Casas coloridas, arte e artesanatos espalhados por toda a parte atraem a atenção dos turistas que visitam a cidade. Até que, quando se deparam com uma ladeira absurdamente íngreme, pensam em dar meia volta e continuar ali por baixo. A subida é difícil, mas o sacrifício vale o presente que se recebe lá em cima: a Igreja da Sé, com a paisagem ao fundo composta por coqueiros, construções históricas, cores cheias de vida pintadas nas paredes, o verde impressionante do mar e Recife mais atrás. Na praça ao lado da igreja, as peças coloridas vendidas por artesãos parecem ter sido feitas para combinar com a vista.

A antiga capital de Pernambuco foi fundada em 1535 e é considerada Patrimônio Cultural da Humanidade desde 1982. Em 1630, holandeses invadiram e marcaram o local, incendiando diversos edifícios importantes, que hoje estão restaurados e abertos para visitação. Passear pelas igrejas de Olinda é o mesmo que viajar no tempo pelas diferentes épocas da cidade.

Há muitos guias nativos que oferecem seus serviços aos turistas, o que é valioso, mas também pode se tornar uma chateação, já que alguns deles insistem para serem "contratados".

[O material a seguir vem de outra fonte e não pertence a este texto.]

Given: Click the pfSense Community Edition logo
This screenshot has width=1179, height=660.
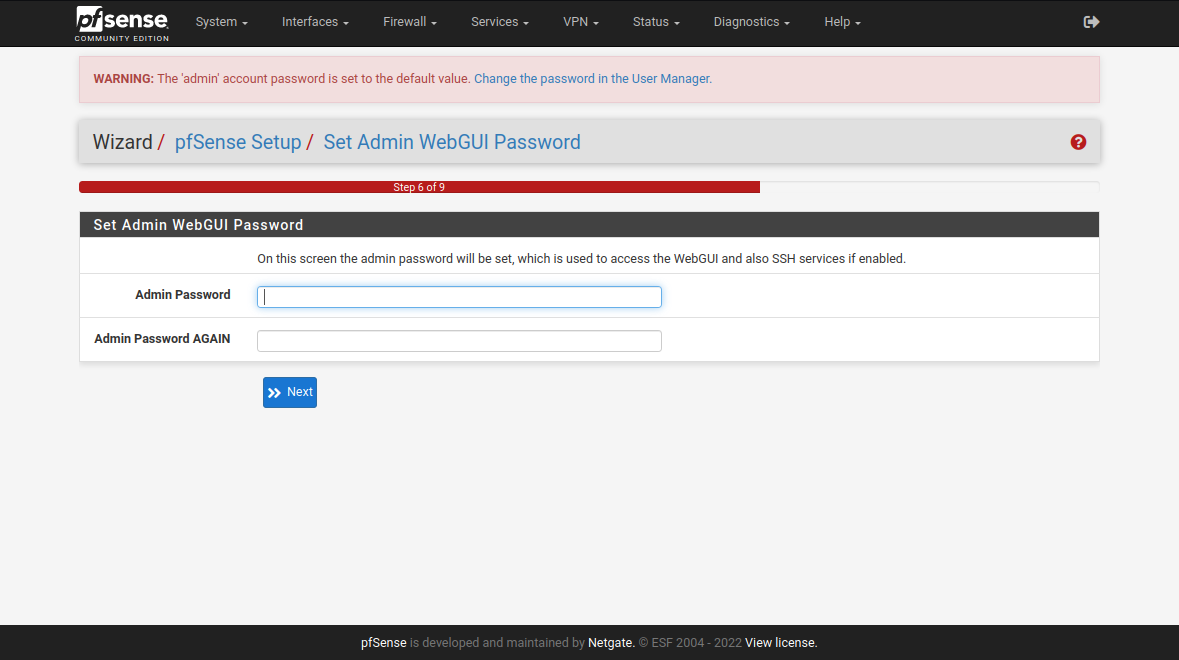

Olinda oferece bons restaurantes, bares e hotéis ao visitante, todos concentrados na parte histórica da cidade. É um lugar para ser apreciado com calma, dando o tempo necessário para vasculhar as lojinhas de obras de arte, conhecer o Museu do Mamulengo, almoçar em um restaurante da parte alta, com vista para o mar; sentar no final da tarde para beber cerveja e comer macaxeira; ouvir e dançar ao som de uma banda de frevo tocando na praça e perambular pela feirinha de variedades à noite.